--- START ---

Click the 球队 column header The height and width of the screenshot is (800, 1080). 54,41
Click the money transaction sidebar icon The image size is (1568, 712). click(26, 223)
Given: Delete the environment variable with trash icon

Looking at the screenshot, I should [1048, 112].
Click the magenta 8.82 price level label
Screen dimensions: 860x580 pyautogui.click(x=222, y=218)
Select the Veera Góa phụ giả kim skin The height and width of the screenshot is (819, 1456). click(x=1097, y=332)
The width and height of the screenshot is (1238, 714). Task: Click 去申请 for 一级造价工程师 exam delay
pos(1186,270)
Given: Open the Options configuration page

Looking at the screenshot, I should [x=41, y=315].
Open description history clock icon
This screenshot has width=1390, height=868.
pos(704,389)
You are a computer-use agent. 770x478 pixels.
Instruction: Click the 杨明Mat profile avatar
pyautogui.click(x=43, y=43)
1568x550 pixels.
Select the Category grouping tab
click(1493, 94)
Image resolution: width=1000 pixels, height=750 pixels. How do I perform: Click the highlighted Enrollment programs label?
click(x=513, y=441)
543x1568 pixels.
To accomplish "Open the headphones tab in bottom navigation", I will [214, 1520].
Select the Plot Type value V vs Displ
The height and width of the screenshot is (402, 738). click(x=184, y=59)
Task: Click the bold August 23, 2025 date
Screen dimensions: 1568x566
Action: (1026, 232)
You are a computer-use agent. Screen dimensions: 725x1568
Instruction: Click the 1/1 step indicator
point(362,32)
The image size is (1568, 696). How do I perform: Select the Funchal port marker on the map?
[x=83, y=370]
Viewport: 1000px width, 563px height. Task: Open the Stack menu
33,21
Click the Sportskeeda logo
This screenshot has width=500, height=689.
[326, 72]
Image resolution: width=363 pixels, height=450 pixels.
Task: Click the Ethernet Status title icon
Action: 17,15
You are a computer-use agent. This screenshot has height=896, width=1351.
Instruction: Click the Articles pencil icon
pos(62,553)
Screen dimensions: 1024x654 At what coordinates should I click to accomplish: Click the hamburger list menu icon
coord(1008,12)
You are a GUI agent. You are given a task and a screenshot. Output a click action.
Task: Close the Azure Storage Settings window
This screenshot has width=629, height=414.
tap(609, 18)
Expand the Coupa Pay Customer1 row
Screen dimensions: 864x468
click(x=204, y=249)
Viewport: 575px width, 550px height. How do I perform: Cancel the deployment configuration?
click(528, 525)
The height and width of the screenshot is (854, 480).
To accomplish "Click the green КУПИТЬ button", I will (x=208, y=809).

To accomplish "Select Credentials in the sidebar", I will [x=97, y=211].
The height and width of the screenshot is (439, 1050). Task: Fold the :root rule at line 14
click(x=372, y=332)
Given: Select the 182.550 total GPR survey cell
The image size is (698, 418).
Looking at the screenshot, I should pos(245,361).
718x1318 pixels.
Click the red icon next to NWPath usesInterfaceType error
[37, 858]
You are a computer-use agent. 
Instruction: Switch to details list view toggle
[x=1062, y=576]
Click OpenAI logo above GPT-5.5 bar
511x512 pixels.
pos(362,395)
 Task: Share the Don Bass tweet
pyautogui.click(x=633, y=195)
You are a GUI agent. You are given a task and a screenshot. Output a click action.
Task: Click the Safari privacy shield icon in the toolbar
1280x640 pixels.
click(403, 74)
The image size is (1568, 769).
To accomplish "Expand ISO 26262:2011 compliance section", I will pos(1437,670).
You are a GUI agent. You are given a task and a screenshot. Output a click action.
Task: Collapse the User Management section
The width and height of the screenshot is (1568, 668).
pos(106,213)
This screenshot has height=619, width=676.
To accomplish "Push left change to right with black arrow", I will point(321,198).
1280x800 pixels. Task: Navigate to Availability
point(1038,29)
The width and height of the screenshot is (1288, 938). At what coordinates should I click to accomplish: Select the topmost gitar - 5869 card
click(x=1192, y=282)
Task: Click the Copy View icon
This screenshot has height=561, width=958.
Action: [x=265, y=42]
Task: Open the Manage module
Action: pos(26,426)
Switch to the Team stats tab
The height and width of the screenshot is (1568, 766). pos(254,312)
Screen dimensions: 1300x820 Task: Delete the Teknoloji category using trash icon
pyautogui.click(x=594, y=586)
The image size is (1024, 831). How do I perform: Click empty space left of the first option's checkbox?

--- END ---

(WHAT TO DO): Given the data above, transcribe exactly the lines from the one containing "Image resolution: width=1000" down to the one containing "Task: Click the bold August 23, 2025 date", and no others.

(SOLUTION):
Image resolution: width=1000 pixels, height=750 pixels. How do I perform: Click the highlighted Enrollment programs label?
click(x=513, y=441)
543x1568 pixels.
To accomplish "Open the headphones tab in bottom navigation", I will [214, 1520].
Select the Plot Type value V vs Displ
The height and width of the screenshot is (402, 738). click(x=184, y=59)
Task: Click the bold August 23, 2025 date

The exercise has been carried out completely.